Bandwidth Allocation in Datacenter Networks
Web service providers like Google and Facebook have built large scale datacenters to host many computationally intensive applications, ranging from PageRank to machine learning. In order to efficiently proceed a large volume of data, these applications typically embrace data parallel frameworks, such as MapReduce. In general, data parallel applications proceed in several computation stages that require communication between them. During the communication stage, link bandwidth is heavily demanded by constituent flows to transfer the intermediate data across the datacenter network. With MapReduce as an example, input data is first partitioned into a set of splits, so that they can be processed in parallel with map computation tasks. The map tasks produce intermediate results, which are then shuffled over the datacenter network to be processed by reduce computation tasks.
It is commonly accepted that bandwidth should be shared in a fair manner. However, traditional wisdom on fair bandwidth sharing is not applicable to the context of private datacenters shared by multiple data parallel applications, for the following two reasons. First, traditional fairness has largely focused on datacenters in a public cloud, which regulates that bandwidth on a link should be allocated fairly across different flows, pairs of virtual machines (VMs), or tenants according to their payments. Such payment proportionality is not applicable to private datacenters. Second, traditional mechanisms do not account for the characteristic of data parallel applications: the transfer time of an application is determined by the completion time of the slowest flow. Lacking awareness of such application characteristic may result in bandwidth wastage, since the amount of bandwidth allocated to a faster flow does not make any improvement of the application performance.
To fill this gap, we propose the notion of performance-centric fairness that is specifically customized for bandwidth allocation among data parallel applications in private datacenters. The guiding principle is that the application performance, defined as the reciprocal of the transfer time, should be proportional to their weights. To put it simply, applications with equal weights sharing the same private datacenter should enjoy the same performance.
The figure below presents two illustrative examples of weighted performance-centric allocation. A is a MapReduce task with the shuffle communication pattern, the data produced by each map task, A1 and A2, is partitioned into two equal sets, each with a size of 125 MB, to be sent to both A3 and A4. In contrast, B uses the broadcast communication pattern, where each task in the first stage, B1 and B2, broadcasts all of its produced data, with a size of 250 MB, to both tasks in the second stage, B3 and B4. A1, A2 are collocated with B1, B2 on the same physical machine P1, sharing the egress link bandwidth of 500 MB/s. Similarly, A3, A4 and B3, B4 share the ingress link bandwidth (500 MB/s) of P2. According to their importance, A and B are assigned weights of wA and wB, respectively. For case (1), each flow of A is allocated 125/3 MB/s, and each flow of B is allocated 250/3 MB/s, so that A and B with the same weight can achieve the same transfer time. For case (2), all flows are allocated 62.5 MB/s, so that the transfer time of A is half that of B, which indicates that the performance of A is twice the performance of B, corresponding to their weight proportionality 2:1.

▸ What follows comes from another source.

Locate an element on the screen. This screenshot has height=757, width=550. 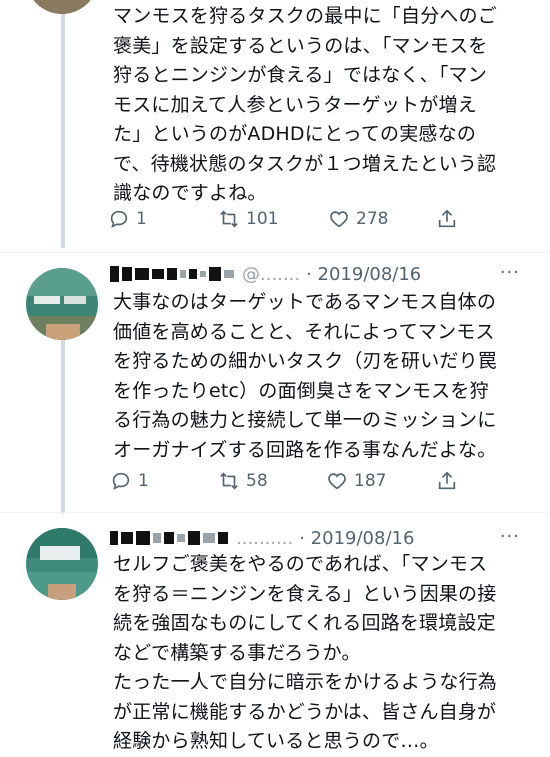
retweet-button: 101 is located at coordinates (248, 219).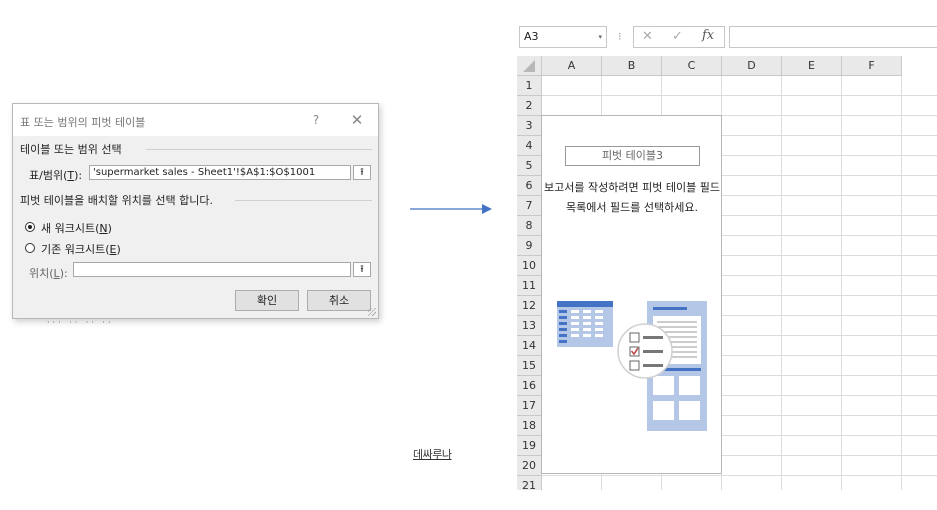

In a general scenario, we investigate the problem of maximizing application performance while maintaining strict performance-centric fairness and present the inherent tradeoff between resource utilization and fairness. We then formulate the link bandwidth allocation problem with the objective of maximizing social welfare across all applications, so that resource utilization can be manipulated and improved by allowing a tunable degree of relaxation on performance-centric fairness. Based on dual based decomposition, we present a distributed algorithm to solve this problem, which has been published in IEEE INFOCOM 2014.